L’emplacement de la caméra leur permet de voir les allées et venues des locataires vers leurs logements. Cela donne l’impression d’une atteinte à notre vie privée.

Géorgie
Duncan, C.-B.
Vous n’êtes pas seul à vous poser des questions sur les caméras de sécurité et la vie privée. Lors de ce webinaire sur les droits à la vie privée, de nombreux participants avaient des questions semblables :
« Dans un complexe en copropriété divise (strata), les caméras de sécurité peuvent-elles être orientées vers des endroits autres que l’entrée et la sortie du complexe? Par exemple, pourraient-elles montrer les portes de logements individuels? Pourraient-elles montrer des aires communes comme la piscine ou le jardin, qui ne sont nulle part près du stationnement ou des points d’entrée et de sortie? »
« Quels sont les droits à la vie privée dans un Airbnb? Le propriétaire peut-il avoir une caméra ou un autre appareil qui enregistre ce que les invités disent et font? »
« Qu’en est-il de la vidéosurveillance dans le cadre des soins — par exemple, d’une personne âgée ou d’un enfant à l’intérieur d’une résidence privée? »
En C.-B., les caméras de sécurité sont permises dans les aires communes d’un immeuble. Elles peuvent être utilisées à des fins de sûreté et de sécurité, tant qu’elles respectent les lois sur la protection de la vie privée.
En vertu de la Personal Information Protection Act (Loi sur la protection des renseignements personnels) de notre province, les personnes ont droit à une attente raisonnable en matière de vie privée, mais pas partout. L’entrée d’un immeuble locatif est considérée comme un lieu public. C’est aussi le cas d’autres endroits auxquels le public peut accéder, comme un gymnase communautaire ou une piscine. La direction peut soutenir que ces caméras sont nécessaires pour assurer la sûreté et la sécurité, surtout s’il y a eu des incidents signalés dans ces espaces publics.
Pour ce qui est des corridors intérieurs, si la caméra peut « voir » à l’intérieur du logement d’un locataire, celui-ci a un bon argument pour dire qu’il y a atteinte à la vie privée. C’est moins le cas si l’angle de la caméra montre seulement le corridor.
Il y a des endroits que tout le monde considère comme privés — les salles de bain ou les vestiaires — où les caméras ne sont pas permises.

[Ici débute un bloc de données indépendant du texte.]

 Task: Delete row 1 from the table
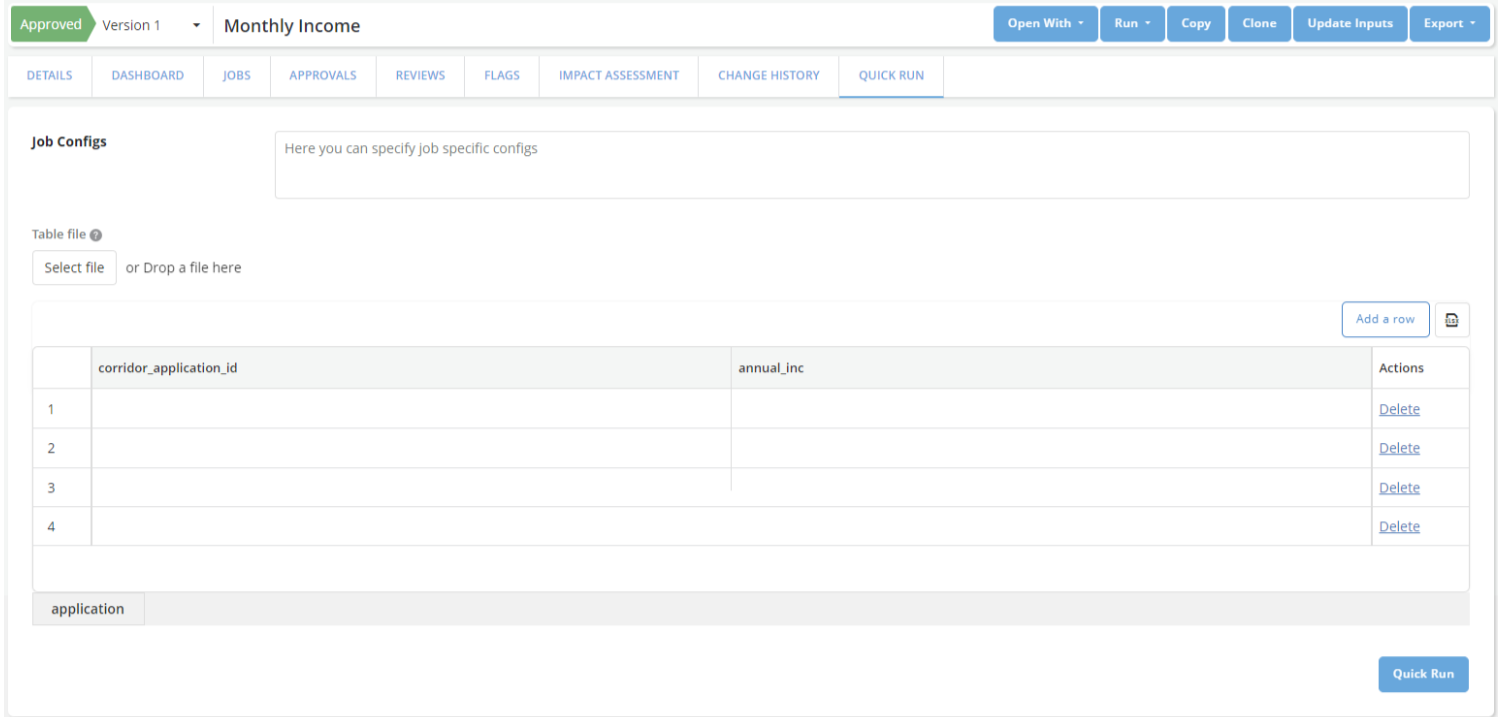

Le pouvoir s’accompagne de responsabilités
La direction a le devoir d’informer les locataires de la présence de caméras et de l’endroit où elles seront installées. Il est recommandé que la direction affiche un avis au sujet de l’utilisation des caméras dans un endroit visible au moment où une personne entre dans les lieux (ou avant). Ainsi, les gens peuvent choisir de ne pas entrer s’ils ne souhaitent pas consentir à être filmés.
De plus, la direction devrait avoir un système pour la façon dont les données sont conservées, protégées et supprimées (et elle doit vous dire si des images sont volées ou disparaissent). Ce système peut être communiqué aux locataires et aux occupants au moyen d’une politique de confidentialité.
Mesures que vous pourriez prendre
Si vous avez l’impression que des caméras sont utilisées de façon inappropriée, faites part de vos préoccupations à la direction ou au propriétaire de votre logement. Il peut s’agir d’une conversation ou d’une lettre écrite — selon ce avec quoi vous êtes le plus à l’aise. Si vous avez des préoccupations au sujet de pratiques précises, donnez des exemples qui expliquent clairement votre point de vue.